[Stored records]
[Start of section]

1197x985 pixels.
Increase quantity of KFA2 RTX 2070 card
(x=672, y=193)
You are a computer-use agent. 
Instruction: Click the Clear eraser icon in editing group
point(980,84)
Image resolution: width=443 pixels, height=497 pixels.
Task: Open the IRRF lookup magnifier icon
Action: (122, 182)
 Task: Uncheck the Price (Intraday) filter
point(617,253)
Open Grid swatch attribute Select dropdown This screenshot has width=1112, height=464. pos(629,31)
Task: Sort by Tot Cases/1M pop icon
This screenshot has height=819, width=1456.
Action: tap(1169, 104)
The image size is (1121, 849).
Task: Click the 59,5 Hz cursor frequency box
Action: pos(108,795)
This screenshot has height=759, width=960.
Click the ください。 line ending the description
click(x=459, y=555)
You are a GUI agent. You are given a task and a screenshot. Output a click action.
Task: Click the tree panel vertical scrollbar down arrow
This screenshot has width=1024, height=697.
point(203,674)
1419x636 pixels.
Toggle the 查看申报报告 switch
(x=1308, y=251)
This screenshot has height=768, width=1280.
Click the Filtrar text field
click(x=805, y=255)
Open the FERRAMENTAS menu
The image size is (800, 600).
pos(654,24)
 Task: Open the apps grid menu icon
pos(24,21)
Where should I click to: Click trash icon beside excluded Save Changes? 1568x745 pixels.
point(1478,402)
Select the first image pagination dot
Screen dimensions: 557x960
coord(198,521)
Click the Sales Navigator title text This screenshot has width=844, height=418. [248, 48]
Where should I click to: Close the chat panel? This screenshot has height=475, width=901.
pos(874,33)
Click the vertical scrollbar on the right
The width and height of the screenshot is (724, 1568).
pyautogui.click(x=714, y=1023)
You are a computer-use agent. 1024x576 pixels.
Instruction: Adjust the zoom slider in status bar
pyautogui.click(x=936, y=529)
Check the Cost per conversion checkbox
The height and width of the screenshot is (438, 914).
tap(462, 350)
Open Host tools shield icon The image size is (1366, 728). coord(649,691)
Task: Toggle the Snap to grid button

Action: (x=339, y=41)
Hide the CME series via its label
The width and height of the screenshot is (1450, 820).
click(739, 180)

[End of section]

[ASSIGNED TASK] Of all the entries above, repeat only the lines from the line that has "The image size is (800, 600)." to the line that has "Click the vertical scrollbar on the right", both lines included, exactly.

[ANSWER AREA]
The image size is (800, 600).
pos(654,24)
 Task: Open the apps grid menu icon
pos(24,21)
Where should I click to: Click trash icon beside excluded Save Changes? 1568x745 pixels.
point(1478,402)
Select the first image pagination dot
Screen dimensions: 557x960
coord(198,521)
Click the Sales Navigator title text This screenshot has width=844, height=418. [248, 48]
Where should I click to: Close the chat panel? This screenshot has height=475, width=901.
pos(874,33)
Click the vertical scrollbar on the right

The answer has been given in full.